I explained myself, showed him a little schematic I’d drawn up in Word’s “draw” function ("Hey, that’s some good bullshit!  You made this on a computer?  Hey, now that’s some serious bullshit, there!"); he seemed to get my drift and told me he could work something up.  I called back a week later and he was ready with six beautiful brackets.  I brought my camera and took some photos of his
imagevise and his
imagescary fridge and a bunch of other stuff that didn’t come out so good.  I felt a bit self-conscious, frankly, with my shiny shoes and effete camera getting all dusty in the murk of his workshop. 

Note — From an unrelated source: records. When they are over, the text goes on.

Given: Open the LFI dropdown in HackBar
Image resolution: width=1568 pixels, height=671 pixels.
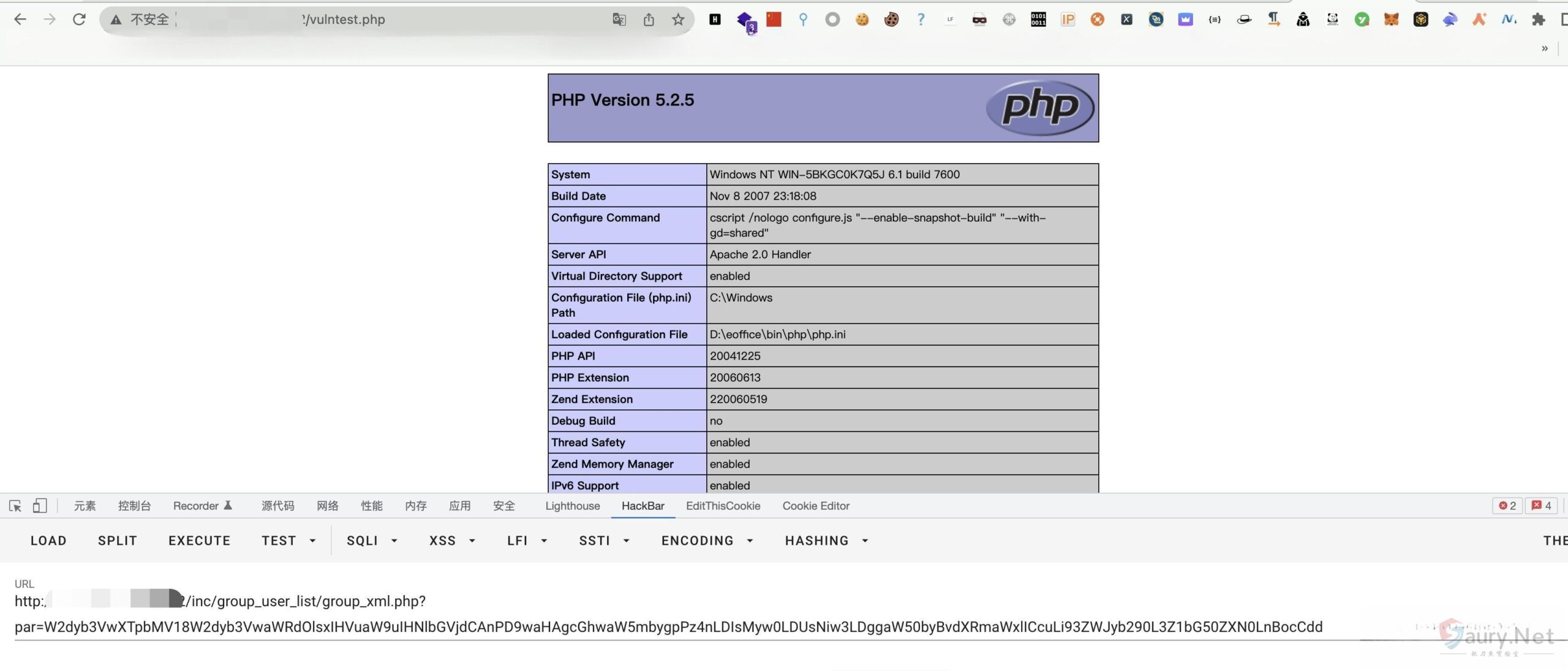Looking at the screenshot, I should [527, 540].
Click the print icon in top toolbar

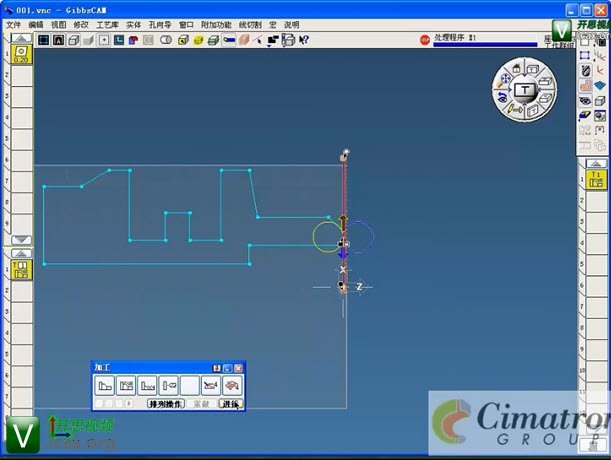point(288,41)
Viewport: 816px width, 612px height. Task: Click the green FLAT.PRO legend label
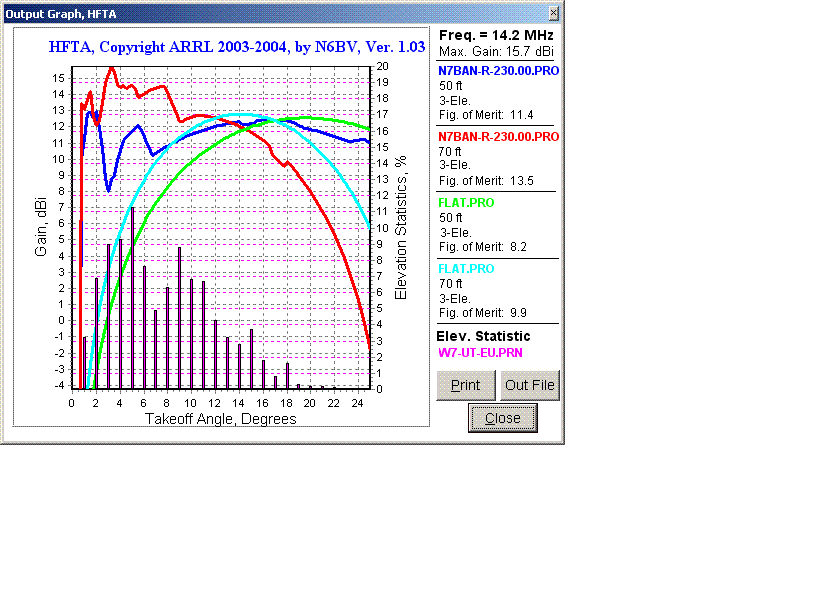point(466,203)
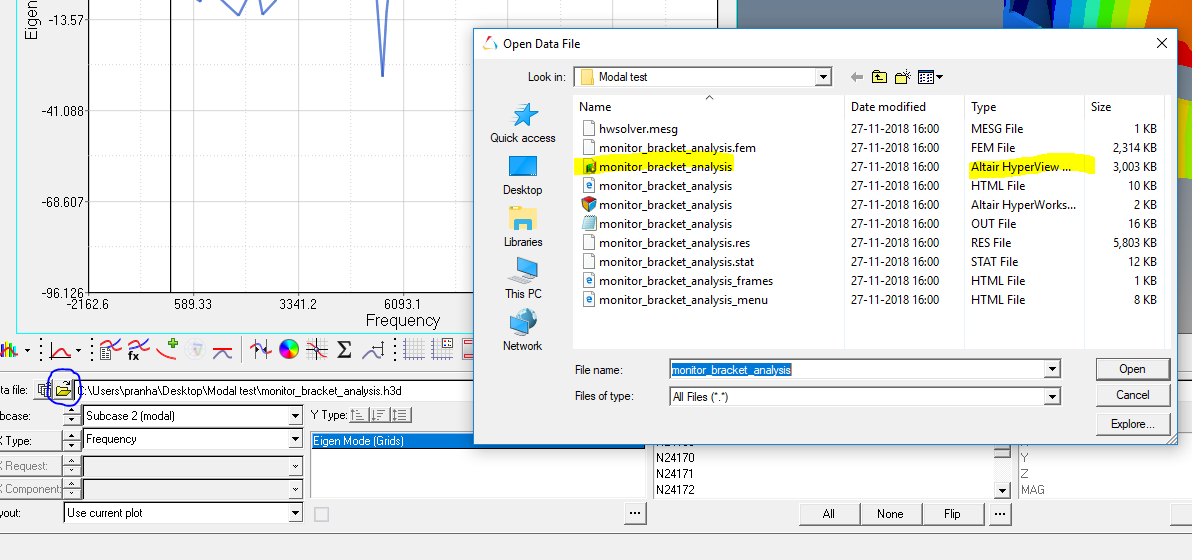Open the View Menu dropdown in dialog
Screen dimensions: 1192x560
[930, 77]
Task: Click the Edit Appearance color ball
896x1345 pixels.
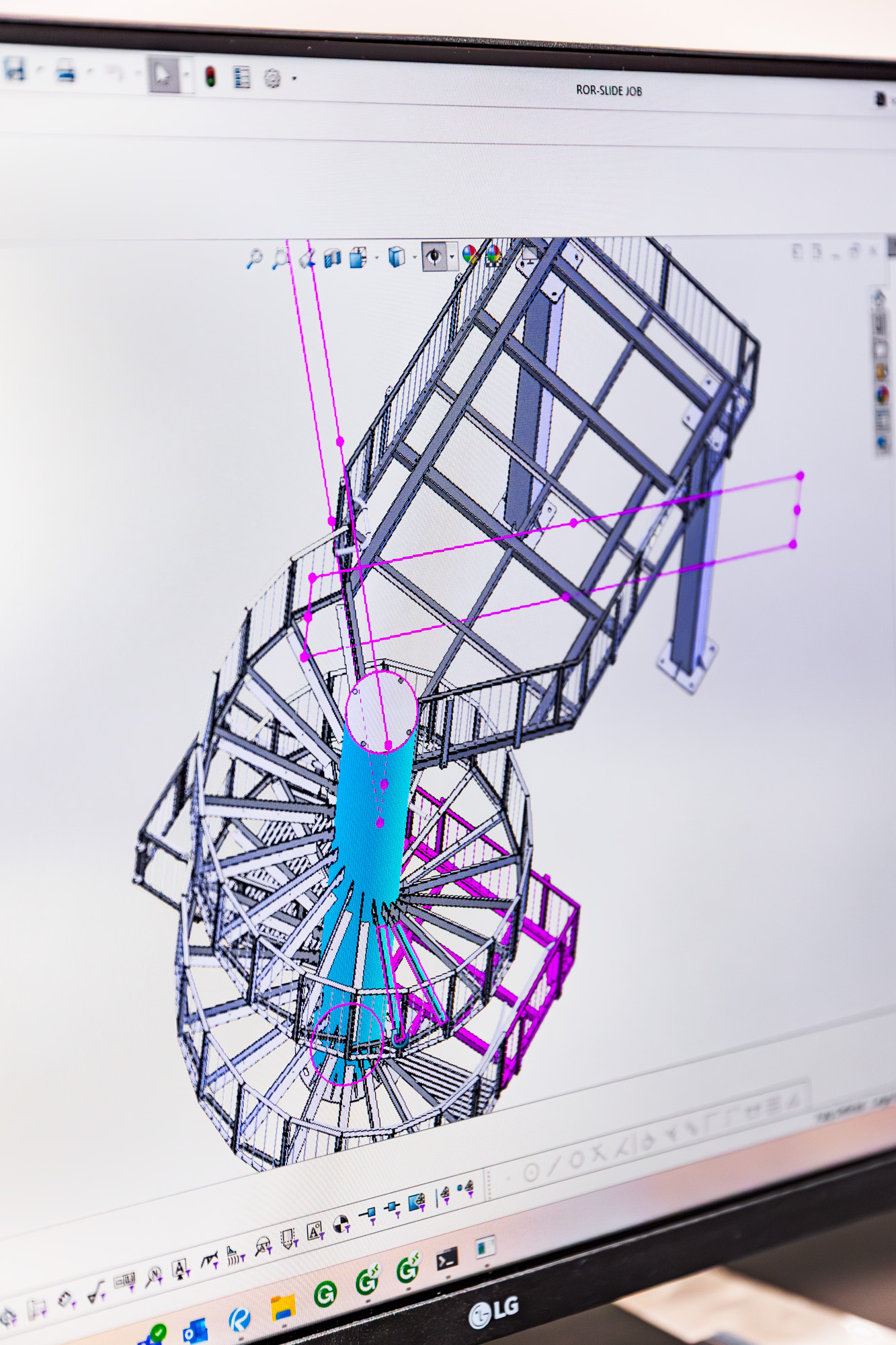Action: pyautogui.click(x=470, y=254)
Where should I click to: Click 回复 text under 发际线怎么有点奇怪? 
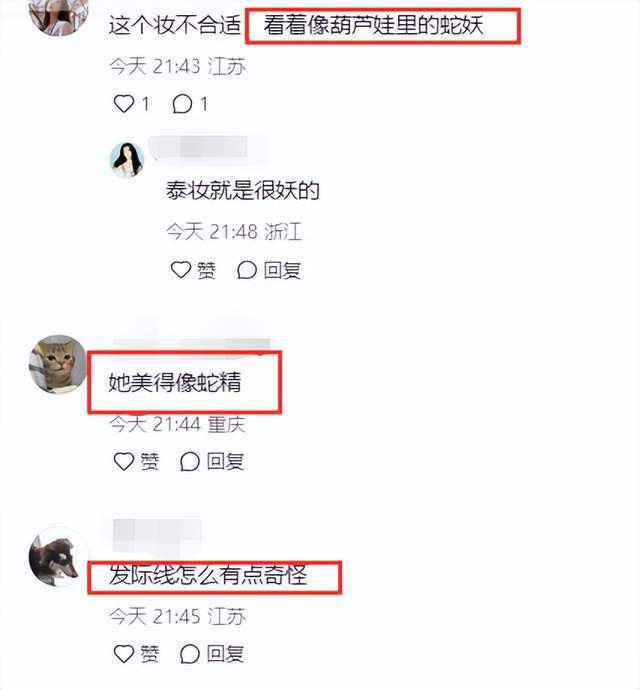pos(225,654)
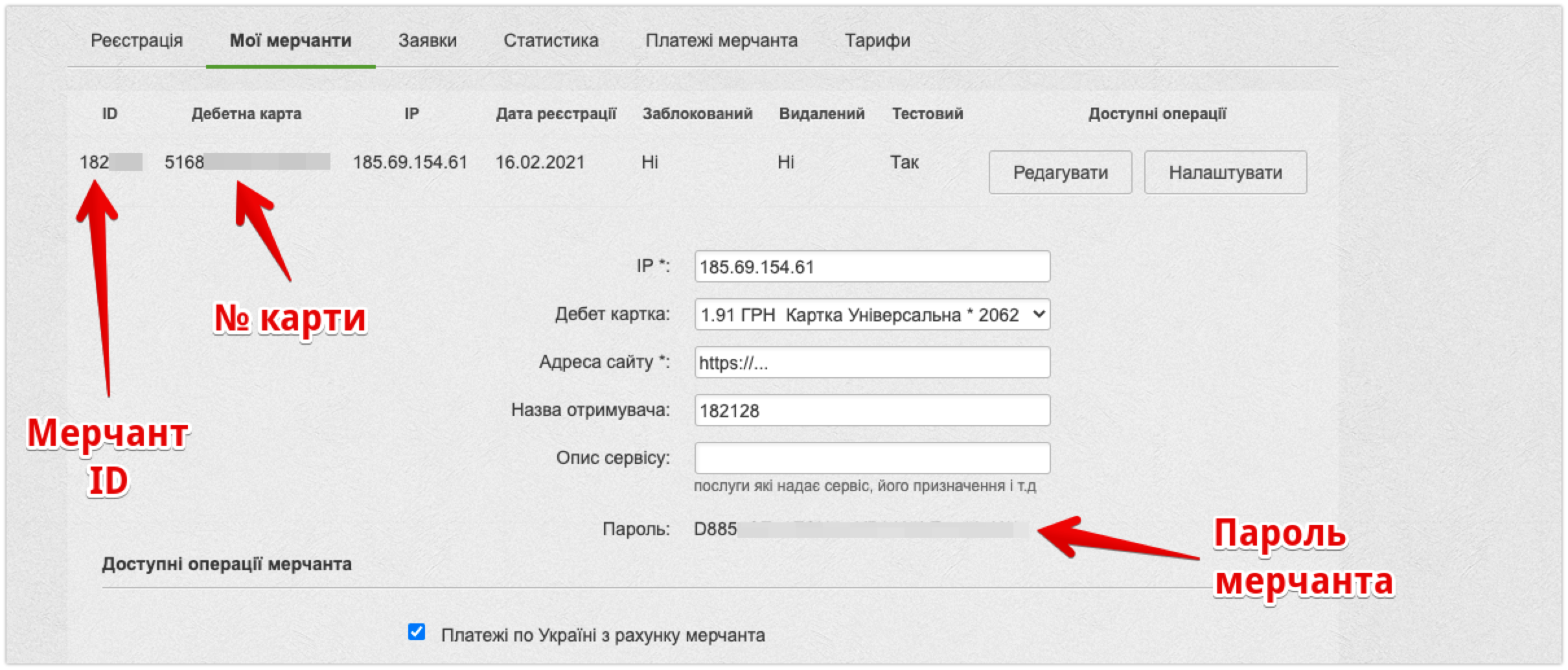Switch to Мої мерчанти tab
The image size is (1568, 670).
[x=290, y=40]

But I have to say, he did a really nice job on my brackets.  I can’t wait to see how they look when they’re holding the ranma in place, but for the time being,
imagethey look pretty damn good lying across the top of my dining table.  I like the way the iron seems to contain many ages and patinas, and how it’s roughly hammered into broader leaves at the ends, and how it’s full of
imagetexture and infinitesimal differences. 

And I especially love that I could get it hand-hammered and custom-forged by a craftsman who practices arts on which society was utterly dependent for thousands of years, but who is now a living anachronism, plying his ancient trade not ten minute’s walk from my bland beige cube on the fifth floor of a 12 story building.  As my old friend Tony would say, that is some good bullshit. 

that's just the way it seemed to me at 10:03 PM


Totally good bullshit!  I’m so glad you shared!

Posted by Jade  on  06/23  at  07:50 AM

that is sooooo cool!

Posted by stacey  on  06/23  at  10:13 AM

oh WOW.  Great story, fabulous photos, awesome brackets.... I want to go see the smithy too!